If the system implemented is ultimately ineffective to treat the disease, Cadet underlines that it was a “ formidable means of investigation and control of the company “For the July monarchy, capable, which is to show” To the opinion that the government attaches importance to the fight against the scourge and does not intend to abandon the people. Around the fight against miasmas establishes an awareness of hygiene rules to avoid unhealthiness in all places, these being imprints of moral reasons and imposed on the poorest classes. The fact remains that the acquired habits vanished quickly.
In terms of treatments, medicine remains very helpless by having only leeches, blades, herbal teas and the sweaty. However, large medical figures are trying to impose their methods. François Broussais considers that cholera is a very acute gastroenteritis and advocates anti-inflammatory treatment with the application of leeches. François Magendie says that it is an anemia of the organism characterized by a drop in tone and that it is therefore necessary to fight against cooling and stimulate the organism.

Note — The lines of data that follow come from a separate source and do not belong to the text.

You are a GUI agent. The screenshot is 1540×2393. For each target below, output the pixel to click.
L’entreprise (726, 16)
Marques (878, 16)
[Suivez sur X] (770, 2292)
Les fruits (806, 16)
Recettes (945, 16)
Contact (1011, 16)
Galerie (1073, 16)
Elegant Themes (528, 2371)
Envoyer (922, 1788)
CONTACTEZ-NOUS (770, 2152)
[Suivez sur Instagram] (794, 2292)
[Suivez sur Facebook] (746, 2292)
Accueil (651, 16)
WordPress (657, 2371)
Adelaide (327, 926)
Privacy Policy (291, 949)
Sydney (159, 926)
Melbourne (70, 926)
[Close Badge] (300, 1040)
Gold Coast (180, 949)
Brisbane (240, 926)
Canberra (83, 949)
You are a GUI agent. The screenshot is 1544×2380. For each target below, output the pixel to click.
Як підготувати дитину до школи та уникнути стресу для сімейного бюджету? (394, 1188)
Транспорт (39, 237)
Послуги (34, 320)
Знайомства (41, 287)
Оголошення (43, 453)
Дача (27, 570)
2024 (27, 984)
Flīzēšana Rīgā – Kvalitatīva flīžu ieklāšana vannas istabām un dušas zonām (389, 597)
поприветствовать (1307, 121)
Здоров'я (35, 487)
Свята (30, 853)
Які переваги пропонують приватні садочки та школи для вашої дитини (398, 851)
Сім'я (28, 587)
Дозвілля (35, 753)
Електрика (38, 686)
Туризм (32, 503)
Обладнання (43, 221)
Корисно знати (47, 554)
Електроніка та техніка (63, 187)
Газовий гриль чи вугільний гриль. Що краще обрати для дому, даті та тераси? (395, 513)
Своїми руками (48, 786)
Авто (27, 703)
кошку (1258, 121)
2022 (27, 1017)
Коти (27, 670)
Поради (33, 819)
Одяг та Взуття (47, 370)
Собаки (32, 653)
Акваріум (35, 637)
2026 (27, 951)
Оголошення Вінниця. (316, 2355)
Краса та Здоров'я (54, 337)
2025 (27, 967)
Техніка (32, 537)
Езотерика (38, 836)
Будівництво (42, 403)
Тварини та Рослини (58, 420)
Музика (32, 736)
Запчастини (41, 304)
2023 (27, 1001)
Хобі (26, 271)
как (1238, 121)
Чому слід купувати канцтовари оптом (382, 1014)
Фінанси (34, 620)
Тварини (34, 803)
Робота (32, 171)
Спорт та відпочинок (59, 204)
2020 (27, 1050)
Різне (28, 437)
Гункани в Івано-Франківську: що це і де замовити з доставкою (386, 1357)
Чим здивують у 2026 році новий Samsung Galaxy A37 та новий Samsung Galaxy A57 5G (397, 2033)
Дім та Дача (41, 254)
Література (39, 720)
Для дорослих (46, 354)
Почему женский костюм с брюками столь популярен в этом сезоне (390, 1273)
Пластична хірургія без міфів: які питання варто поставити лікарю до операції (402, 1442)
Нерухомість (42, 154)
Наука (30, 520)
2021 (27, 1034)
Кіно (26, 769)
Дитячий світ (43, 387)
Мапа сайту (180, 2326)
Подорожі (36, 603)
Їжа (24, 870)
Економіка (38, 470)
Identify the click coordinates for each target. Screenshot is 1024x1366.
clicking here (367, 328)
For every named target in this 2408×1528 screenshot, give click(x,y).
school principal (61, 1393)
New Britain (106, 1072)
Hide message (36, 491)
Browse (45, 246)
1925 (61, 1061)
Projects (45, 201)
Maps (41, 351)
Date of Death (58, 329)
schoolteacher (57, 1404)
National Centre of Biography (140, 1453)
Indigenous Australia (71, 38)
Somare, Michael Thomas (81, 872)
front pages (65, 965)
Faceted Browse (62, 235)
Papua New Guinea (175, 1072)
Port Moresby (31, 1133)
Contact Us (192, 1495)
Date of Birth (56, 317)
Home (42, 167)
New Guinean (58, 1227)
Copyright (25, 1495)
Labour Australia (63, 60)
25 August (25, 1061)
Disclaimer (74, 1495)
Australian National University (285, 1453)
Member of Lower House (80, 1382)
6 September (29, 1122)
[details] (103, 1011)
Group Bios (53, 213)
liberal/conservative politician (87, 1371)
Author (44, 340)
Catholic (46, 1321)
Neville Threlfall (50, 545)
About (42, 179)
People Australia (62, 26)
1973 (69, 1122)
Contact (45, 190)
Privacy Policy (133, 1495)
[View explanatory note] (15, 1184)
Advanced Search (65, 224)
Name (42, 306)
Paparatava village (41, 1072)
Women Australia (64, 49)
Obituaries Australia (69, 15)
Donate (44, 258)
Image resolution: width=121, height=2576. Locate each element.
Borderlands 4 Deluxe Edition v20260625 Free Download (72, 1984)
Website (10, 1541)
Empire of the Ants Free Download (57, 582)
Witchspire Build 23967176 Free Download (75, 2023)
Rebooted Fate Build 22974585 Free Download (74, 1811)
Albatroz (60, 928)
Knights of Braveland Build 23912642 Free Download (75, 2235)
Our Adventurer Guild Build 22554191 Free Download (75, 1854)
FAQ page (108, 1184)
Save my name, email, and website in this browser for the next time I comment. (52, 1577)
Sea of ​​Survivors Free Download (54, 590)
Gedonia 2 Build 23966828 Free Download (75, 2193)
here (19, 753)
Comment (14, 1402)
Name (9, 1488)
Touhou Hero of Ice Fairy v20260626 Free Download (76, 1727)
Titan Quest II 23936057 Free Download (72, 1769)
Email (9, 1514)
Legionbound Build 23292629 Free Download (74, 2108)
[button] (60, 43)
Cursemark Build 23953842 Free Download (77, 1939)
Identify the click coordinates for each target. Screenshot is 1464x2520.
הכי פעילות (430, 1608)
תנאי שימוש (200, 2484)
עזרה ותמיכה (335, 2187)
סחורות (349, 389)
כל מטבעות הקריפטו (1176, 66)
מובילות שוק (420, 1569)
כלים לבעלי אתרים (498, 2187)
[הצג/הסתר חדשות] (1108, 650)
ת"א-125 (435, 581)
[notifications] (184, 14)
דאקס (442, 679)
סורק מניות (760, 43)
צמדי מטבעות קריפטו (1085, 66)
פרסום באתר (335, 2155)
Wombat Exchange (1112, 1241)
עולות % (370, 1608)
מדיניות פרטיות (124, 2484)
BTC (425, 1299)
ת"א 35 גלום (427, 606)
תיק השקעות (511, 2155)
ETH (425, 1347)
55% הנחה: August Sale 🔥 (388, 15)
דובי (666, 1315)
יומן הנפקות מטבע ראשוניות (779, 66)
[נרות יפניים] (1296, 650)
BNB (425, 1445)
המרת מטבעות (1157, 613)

Faced with different therapeutic methods, patients doubt the effectiveness of medicine which, as cadet emphasizes, only mobilizes remedies and little drugs. Faced with this helplessness, and above all confronted with the lack of doctors, the populations tend to turn to the “ empirical », A diversity of characters who provide care of official medicine.
From Sarthe to Mayotte
At a time when these lines are written, France is undergoing a new attack on cholera – far from the metropolis, in Mayotte, but as in 1832 it was nonetheless a total social fact. It is possible to compare the case of Sarthe and this French department. The first analogy would be the progression of the disease in the most disadvantaged social categories, in particular populations deprived of running water. Beyond that, it should be noted that the biology of the disease, as well as the conditions favorable to its development, are today well known.
However, the efforts of health professionals currently present in the field and armed with a vaccine suffice to curb this epidemic (or the following), if it is not considered a total political fact ? This epidemic, at the cost of the dead and the sufferings it generates, reminds us that tackling misery, a fortiori Thousands of kilometers from Paris, is an issue that goes beyond political policy, always a decay, and on the contrary requires a deep commitment.
Nicolas Cadet’s work helps us to question such emergence in our present. It offers us the possibility of a documented historical observation confirming that health is not an individual fact, but also a social and political fact. According to him, health disasters are exposed to society. This is why it is necessary to scrutinize them with the greatest attention.